Подобные фокусы не прошли с Александром Васильевичем Суворовым, и он-то французов лупил качественно…
К тому времени уже отрубили голову королю – от чего в стране почему-то не прибавилось ни спокойствия, ни хлеба. Торговцы, сволочи такие, не хотят продавать еду по мизерным ценам, установленным революционным правительством. Париж голодает. А где можно взять много-много хлеба?
Правильно. В деревне…
И в деревню двинулись продотряды… нет, назывались они иначе, но это были именно продотряды. Революционное знамя впереди, под ним комиссар, препоясанный трехцветным шарфом (комиссар, комиссар, они так и звались!), кучка пустых вместительных повозок под зерно… И гильотина в обозе. Тот самый нехитрый и эффективный механизм для моментального отрубания головы, который придумал скромный французский интеллигент доктор Гильотен.

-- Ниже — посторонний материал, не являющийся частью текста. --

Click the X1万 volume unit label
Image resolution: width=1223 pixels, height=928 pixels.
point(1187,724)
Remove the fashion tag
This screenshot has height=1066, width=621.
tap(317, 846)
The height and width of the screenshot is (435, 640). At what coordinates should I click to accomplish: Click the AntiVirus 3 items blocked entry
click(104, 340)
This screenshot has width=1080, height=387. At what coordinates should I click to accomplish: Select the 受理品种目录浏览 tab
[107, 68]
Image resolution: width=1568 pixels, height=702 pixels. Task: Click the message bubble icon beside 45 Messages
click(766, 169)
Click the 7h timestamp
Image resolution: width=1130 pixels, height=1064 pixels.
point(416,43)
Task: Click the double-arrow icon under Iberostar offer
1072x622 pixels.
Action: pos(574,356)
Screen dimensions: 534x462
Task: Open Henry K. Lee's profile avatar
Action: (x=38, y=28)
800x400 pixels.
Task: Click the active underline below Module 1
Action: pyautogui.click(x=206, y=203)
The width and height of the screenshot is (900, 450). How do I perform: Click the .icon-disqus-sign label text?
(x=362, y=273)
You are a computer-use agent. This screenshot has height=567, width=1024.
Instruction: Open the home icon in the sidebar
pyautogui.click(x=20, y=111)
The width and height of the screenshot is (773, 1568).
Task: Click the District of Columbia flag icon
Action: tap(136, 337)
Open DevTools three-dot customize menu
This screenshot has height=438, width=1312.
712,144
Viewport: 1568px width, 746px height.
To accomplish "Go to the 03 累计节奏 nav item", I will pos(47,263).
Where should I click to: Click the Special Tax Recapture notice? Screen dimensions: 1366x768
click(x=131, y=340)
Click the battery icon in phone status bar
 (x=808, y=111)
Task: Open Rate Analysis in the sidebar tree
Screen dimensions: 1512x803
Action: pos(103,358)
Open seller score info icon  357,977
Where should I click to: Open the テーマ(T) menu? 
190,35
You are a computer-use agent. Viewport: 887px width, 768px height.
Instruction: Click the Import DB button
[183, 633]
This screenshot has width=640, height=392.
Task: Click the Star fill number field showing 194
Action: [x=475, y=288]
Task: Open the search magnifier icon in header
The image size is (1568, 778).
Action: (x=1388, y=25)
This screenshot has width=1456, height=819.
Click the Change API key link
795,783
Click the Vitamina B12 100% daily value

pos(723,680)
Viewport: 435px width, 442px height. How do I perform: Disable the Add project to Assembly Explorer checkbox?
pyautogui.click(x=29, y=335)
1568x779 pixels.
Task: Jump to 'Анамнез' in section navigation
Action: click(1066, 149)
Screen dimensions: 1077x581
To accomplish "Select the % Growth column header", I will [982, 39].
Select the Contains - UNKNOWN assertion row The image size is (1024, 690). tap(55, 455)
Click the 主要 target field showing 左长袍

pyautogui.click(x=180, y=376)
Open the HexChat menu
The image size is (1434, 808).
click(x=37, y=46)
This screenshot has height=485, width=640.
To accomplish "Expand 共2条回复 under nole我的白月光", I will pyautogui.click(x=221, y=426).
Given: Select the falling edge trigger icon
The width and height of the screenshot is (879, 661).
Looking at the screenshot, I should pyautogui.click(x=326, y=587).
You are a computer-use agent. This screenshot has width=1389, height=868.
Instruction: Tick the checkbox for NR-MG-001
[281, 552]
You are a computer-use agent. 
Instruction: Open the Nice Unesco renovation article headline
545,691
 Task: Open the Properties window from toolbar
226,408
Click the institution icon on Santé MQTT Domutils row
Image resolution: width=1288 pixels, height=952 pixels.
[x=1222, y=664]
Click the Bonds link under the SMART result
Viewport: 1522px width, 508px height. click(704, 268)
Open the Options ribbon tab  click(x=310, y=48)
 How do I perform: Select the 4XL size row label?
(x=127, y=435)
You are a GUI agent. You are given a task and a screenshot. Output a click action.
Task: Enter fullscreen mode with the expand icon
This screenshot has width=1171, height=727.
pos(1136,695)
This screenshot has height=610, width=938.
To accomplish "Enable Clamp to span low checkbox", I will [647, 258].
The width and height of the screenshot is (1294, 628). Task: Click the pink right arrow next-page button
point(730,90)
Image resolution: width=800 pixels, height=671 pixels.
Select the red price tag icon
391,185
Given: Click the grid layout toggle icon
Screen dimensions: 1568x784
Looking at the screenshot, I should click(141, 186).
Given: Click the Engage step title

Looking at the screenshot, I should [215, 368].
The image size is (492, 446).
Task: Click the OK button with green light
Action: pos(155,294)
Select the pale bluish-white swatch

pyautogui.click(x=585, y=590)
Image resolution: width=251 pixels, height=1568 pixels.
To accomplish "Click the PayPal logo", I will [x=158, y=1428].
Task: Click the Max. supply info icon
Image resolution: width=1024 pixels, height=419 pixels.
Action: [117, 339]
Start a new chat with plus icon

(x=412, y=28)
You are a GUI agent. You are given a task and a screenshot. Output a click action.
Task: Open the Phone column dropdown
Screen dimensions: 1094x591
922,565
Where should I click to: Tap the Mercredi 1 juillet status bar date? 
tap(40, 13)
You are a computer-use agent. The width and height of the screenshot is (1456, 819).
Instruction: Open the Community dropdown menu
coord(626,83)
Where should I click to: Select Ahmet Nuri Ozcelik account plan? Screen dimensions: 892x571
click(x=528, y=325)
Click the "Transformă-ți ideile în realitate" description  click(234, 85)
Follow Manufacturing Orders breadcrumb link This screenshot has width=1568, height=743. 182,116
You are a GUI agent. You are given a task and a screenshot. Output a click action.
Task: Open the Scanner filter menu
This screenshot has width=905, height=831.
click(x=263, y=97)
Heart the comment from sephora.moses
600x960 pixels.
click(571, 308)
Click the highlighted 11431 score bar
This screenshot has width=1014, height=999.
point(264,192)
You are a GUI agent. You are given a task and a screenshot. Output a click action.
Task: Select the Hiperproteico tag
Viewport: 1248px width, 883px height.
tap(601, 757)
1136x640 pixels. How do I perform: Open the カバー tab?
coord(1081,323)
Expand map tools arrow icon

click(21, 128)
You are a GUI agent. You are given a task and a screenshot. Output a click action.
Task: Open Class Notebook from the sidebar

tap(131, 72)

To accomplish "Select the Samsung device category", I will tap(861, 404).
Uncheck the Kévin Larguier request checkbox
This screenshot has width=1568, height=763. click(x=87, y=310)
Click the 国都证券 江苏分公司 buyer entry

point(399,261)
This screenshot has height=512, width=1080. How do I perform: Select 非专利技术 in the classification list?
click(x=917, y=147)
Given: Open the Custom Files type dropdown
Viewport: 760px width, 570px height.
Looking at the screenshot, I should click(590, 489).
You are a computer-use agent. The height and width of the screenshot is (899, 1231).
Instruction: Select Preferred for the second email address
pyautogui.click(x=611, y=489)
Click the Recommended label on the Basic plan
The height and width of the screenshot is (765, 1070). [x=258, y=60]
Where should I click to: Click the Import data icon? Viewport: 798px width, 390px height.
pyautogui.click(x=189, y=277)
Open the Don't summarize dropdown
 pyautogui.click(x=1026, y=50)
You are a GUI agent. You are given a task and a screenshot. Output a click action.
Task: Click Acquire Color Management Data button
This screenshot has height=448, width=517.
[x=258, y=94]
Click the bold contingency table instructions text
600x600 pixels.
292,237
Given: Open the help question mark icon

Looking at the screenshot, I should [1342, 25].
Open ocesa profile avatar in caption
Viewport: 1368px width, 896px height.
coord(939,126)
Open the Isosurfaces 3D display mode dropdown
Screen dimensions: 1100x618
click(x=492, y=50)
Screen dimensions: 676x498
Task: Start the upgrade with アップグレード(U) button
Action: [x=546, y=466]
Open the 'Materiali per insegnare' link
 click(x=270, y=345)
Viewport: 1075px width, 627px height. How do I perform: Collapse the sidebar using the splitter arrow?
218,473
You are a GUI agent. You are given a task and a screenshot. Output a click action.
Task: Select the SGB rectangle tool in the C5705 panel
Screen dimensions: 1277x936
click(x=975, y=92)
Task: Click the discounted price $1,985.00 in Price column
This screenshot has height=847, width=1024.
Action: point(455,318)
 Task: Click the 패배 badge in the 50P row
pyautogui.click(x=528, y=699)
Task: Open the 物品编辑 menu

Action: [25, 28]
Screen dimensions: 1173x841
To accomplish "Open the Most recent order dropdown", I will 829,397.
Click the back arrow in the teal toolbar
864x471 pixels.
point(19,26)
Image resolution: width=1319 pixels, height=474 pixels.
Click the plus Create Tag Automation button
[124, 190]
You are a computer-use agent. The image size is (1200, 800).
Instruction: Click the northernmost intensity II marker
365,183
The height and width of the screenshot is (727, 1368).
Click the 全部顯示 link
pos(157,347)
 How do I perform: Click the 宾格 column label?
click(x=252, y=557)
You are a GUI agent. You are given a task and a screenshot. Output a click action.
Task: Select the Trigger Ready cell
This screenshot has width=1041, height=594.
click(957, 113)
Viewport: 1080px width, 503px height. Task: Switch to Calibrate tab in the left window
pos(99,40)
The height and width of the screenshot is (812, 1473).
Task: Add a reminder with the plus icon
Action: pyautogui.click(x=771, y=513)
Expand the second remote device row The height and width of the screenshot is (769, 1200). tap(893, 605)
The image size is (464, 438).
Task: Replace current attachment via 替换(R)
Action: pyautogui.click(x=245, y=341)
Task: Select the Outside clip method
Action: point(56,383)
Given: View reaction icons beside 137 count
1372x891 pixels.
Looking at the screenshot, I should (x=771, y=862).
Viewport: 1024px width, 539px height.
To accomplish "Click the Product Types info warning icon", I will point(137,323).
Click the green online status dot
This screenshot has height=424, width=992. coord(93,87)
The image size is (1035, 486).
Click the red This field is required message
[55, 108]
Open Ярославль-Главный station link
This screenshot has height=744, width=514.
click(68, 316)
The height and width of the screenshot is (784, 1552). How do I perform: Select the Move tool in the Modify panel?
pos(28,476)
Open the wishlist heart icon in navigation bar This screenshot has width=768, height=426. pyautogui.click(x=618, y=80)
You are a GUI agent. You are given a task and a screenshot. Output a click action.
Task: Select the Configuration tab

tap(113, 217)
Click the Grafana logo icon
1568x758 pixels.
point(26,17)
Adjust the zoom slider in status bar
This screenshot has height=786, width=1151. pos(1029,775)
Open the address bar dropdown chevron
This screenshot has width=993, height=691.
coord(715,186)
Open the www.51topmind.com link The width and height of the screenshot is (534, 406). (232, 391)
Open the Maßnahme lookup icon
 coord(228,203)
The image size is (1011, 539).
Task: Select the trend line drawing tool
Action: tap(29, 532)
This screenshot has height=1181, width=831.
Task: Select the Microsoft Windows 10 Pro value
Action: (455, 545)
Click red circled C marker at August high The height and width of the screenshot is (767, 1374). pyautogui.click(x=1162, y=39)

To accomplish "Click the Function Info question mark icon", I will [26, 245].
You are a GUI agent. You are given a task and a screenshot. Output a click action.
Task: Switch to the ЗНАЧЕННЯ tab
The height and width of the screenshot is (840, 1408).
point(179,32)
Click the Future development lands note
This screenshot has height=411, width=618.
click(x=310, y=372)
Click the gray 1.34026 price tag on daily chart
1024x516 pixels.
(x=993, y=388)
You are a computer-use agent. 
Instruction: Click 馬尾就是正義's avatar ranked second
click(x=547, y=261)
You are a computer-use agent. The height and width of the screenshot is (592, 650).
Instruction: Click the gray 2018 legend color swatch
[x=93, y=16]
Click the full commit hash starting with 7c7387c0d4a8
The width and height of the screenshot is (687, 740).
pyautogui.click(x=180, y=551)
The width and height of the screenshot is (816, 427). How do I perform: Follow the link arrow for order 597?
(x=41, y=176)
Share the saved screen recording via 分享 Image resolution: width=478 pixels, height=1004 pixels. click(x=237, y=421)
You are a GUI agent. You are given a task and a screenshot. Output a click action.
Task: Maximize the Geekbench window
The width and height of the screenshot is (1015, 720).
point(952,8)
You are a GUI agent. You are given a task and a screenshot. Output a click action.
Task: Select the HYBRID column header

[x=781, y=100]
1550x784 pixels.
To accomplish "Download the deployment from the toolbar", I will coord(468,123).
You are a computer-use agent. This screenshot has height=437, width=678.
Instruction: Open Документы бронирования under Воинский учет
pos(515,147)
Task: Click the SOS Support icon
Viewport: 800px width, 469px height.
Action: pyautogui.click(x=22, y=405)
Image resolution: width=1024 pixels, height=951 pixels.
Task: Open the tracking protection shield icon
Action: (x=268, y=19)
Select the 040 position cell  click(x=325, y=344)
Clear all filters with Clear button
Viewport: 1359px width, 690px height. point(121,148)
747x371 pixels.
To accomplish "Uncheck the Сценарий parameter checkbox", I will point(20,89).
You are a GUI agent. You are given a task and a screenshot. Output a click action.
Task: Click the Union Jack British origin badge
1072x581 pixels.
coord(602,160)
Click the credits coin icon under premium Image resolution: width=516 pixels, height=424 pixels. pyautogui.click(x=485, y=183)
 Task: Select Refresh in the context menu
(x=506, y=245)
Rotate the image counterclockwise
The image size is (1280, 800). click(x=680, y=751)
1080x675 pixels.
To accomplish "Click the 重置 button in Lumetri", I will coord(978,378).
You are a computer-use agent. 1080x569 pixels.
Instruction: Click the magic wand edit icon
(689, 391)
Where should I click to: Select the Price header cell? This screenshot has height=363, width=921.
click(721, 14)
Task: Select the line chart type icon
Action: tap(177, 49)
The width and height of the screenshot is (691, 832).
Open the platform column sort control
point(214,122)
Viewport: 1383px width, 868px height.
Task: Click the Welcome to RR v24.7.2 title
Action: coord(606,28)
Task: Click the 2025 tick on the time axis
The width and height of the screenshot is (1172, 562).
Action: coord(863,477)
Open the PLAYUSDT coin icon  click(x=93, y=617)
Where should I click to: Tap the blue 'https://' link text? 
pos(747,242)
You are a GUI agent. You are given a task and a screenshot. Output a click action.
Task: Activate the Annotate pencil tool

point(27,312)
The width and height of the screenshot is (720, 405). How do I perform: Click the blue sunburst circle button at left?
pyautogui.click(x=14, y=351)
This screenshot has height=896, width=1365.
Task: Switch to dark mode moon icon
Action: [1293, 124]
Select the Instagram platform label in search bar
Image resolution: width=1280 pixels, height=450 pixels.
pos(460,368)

(Впоследствии его семья по этому поводу очень комплексовала. Твердили, будто доктор тут и ни при чем вовсе, будто он предназначал свое устройство, чтобы порезать колбаску – а уж если, боже сохрани, и отрубать голову, то явному душегубу и педофилу… Революция, мол, все извратила, а сам доктор ничего такого не хотел…)
Охотно верю. Интеллигент никогда ничего такого не хочет, он всегда полагает, будто это понарошку – а потом в истерике головенкой о стенку бьется, когда завертится его мясорубка…
Крестьянство, грозно ворча, взмыло на дыбки. Началось все с провинции Вандея, которую до сих пор иногда оскорбляют эпитетами вроде «гнезда контрреволюции» (а впрочем, что в этом термине плохого?